Shadow, a big and tough man enamored of coin tricks, has just finished three years of imprisonment. His wife has just been killed with his best friend, so he has few options and decides to work as a bodyguard and errand runner for a mysterious and powerful character who calls himself Mr. Wednesday. Wednesday takes Shadow all over the U.S., running con jobs, being introduced to gods (old and young, good and sinister, primitive and high-tech), and gradually revealing his true plans to our hero. Many gods who came to this country with their human adherents anywhere from hundreds to ten thousand years before have become weak, disposable, marginal as faith dies or moves on. New gods -- of neon, advertising, covert government operations -- are taking over and a showdown is inevitable. Despite the fantastic elements, this superb novel offers an excellent portrait of America as it is: glances at Midwestern and Southern roadside attractions, a visit to Vegas, and ways of the good folk of Lakeside, Wisconsin (where a clunker car is rolled out on the lake ice every winter and bets placed as to when it will fall through in the spring; and restrooms are labeled "Pointers" and "Setters") are among the best parts of the book.

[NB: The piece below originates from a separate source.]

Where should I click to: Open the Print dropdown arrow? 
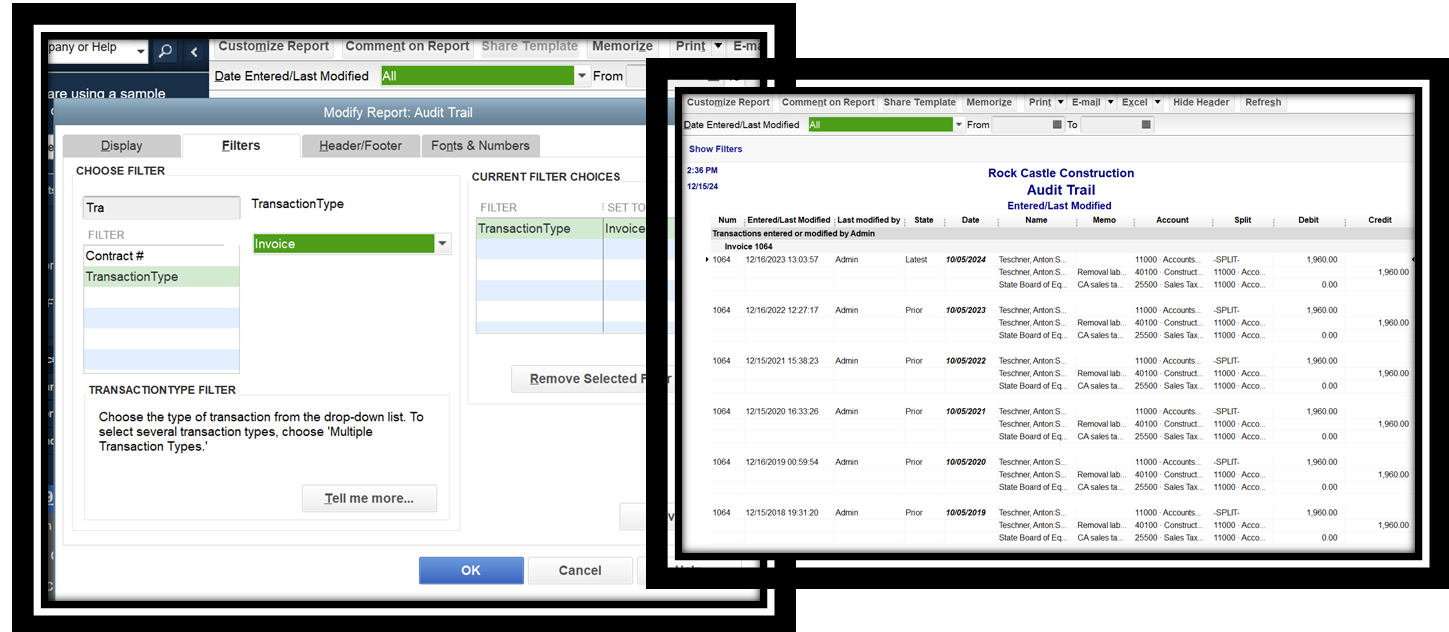click(1058, 101)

My only problem was that I couldn't help reading it too fast.
This report prepared by David Loftus
Shadow, upon his release from prison, finds that he has nothing much to go back to - his wife and best friend have died together. Instead, he enters the employment of Wednesday, a mysterious and shadowy figure, a con-man, and a god. Shadow follows Wednesday around America, encountering gods, legends, and mythological beings, all brought to the country by immigrants, all changed by their presence here. Seems, however, that America is hard on gods - the gods are getting ready for a war, a fight to the death for their very existence. Shadow's role is pivotal, and his life willl never be the same.

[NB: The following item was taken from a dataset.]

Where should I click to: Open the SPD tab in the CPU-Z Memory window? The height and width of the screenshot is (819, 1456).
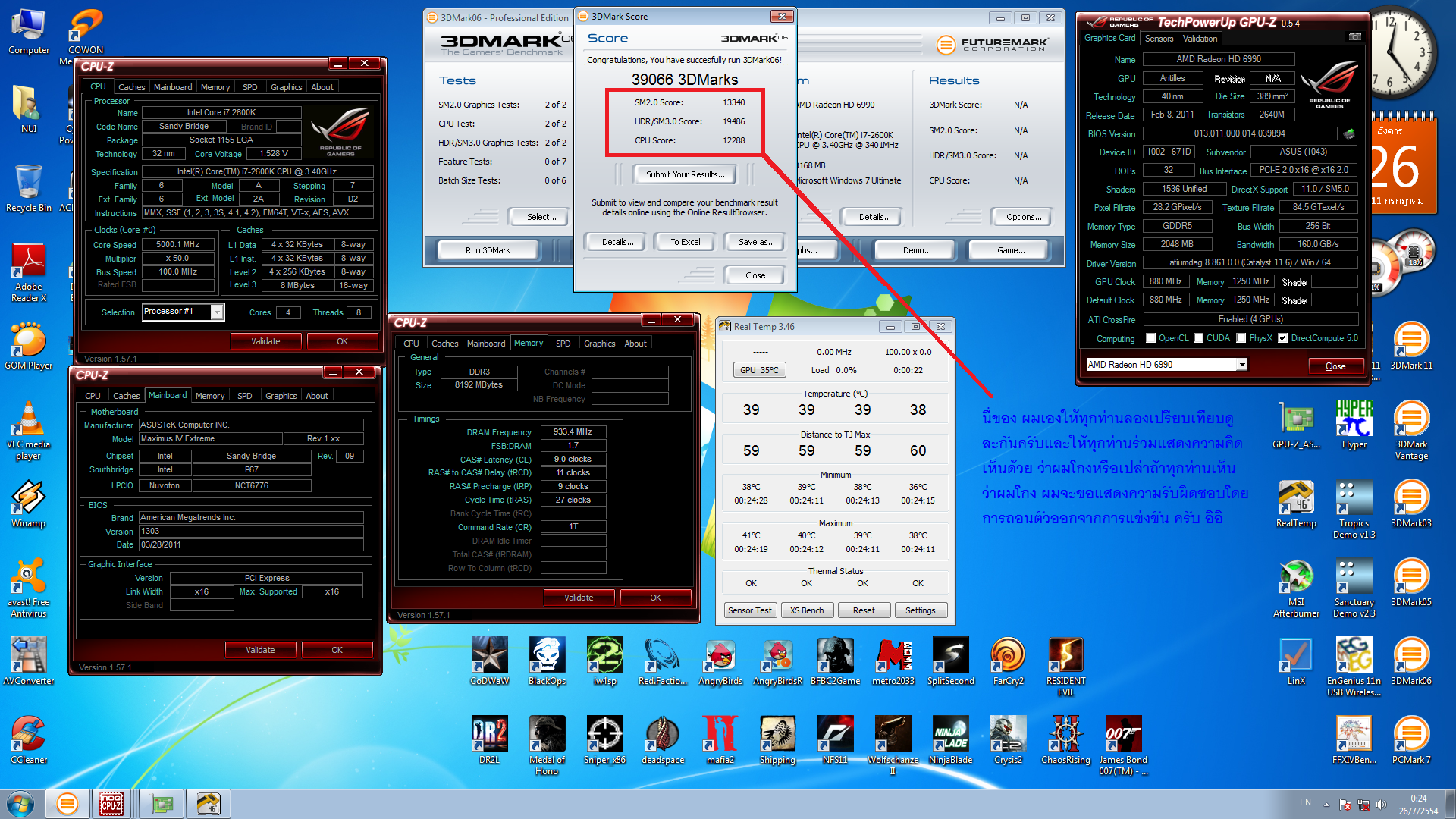coord(563,344)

This report prepared by Ivy
Shadow, a modern-day ex-con but generally nice guy, gets swept up into events he doesn't understand, involving mysterious people and ancient gods. He travels extensively with "Wednesday" meeting characters of myth and legend. In the end, the fate of the final battle will rest on his shoulders. He accepts all circumstances with equanimity, a wonderful trait in a protagonist. This book is incredible! I read it all in one day, because the story and all its characters were so engaging.
This report prepared by Archren
Morrow, Jun 2001, 26.00, 432 pp.
Shadow went to prison for beating up two men, but receives parole after three years of doing time. Because he is big and radiates a “don't mess” attitude, Shadow had no problems there. Two days before he is to be freed, the warden informs Shadow that his wife died and he can leave to make proper funeral arrangements. Shadow loved his wife and is rocked by the news.
When Mr. Wednesday arrives on the scene just before the funeral of Shadow's wife, the grieving ex-con welcomes the craziness that ensues. Mr. Wednesday is actually Odin and with the other ancient gods and mythical creatures walks the earth though no one believes in them anymore. Mr. Wednesday and cohorts are growing weaker and he wants to make one last confrontation for the hearts of Americans.
Neil Gaiman uses flashbacks to show how leprechauns, Odin, pixies other creatures of myth and legend other came to the New World. They traveled here in the hearts and souls of the immigrants. This pure epic urban fantasy demonstrates why Mr. Gaiman remains the grandmaster of the sub-genre. The Old Ones need people to believe in them again, but doubt they can achieve their noble objective. The climax is incredibly original so that no one will guess what will happen. AMERICAN GODS might prove to be the fantasy tale of 2001 as it is already that of the midpoint.